───── Supplied data ─────

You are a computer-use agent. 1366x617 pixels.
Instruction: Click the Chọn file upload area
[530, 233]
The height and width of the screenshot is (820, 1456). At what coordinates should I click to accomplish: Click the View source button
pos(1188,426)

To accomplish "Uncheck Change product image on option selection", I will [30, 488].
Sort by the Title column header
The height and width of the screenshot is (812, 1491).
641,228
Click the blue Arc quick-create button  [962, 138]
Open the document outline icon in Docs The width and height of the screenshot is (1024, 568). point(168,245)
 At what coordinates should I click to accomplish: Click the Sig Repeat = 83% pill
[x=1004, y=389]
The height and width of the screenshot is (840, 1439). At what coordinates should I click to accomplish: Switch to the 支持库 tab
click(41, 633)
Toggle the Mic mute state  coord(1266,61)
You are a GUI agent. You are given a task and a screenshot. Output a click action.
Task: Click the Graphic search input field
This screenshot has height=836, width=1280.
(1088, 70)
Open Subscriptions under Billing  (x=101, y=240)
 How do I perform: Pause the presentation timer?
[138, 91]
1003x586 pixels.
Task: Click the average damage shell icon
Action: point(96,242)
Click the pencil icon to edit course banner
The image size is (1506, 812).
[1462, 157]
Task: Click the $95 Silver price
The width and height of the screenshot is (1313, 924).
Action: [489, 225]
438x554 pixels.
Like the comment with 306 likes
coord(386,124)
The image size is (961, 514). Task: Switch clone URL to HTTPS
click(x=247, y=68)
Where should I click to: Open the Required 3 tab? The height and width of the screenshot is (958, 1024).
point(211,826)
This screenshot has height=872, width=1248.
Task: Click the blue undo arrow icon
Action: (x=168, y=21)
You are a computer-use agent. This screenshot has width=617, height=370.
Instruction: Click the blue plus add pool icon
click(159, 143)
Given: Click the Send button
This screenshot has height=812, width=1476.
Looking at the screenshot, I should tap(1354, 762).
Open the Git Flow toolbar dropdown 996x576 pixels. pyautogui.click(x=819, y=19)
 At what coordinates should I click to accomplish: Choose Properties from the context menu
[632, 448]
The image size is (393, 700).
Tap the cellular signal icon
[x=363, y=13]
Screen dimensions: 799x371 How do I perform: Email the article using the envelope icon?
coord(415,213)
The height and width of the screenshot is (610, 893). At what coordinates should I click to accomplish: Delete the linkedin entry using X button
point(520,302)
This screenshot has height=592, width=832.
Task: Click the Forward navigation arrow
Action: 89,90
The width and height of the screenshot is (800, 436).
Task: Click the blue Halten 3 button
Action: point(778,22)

─────

_Given exercise:_
Which lines in the data above contain the word "should"? Copy each of those lines in full. Case counts.

_Result for this exercise:_
The height and width of the screenshot is (820, 1456). At what coordinates should I click to accomplish: Click the View source button
 At what coordinates should I click to accomplish: Click the Sig Repeat = 83% pill
The height and width of the screenshot is (840, 1439). At what coordinates should I click to accomplish: Switch to the 支持库 tab
Where should I click to: Open the Required 3 tab? The height and width of the screenshot is (958, 1024).
Looking at the screenshot, I should tap(1354, 762).
 At what coordinates should I click to accomplish: Choose Properties from the context menu
The height and width of the screenshot is (610, 893). At what coordinates should I click to accomplish: Delete the linkedin entry using X button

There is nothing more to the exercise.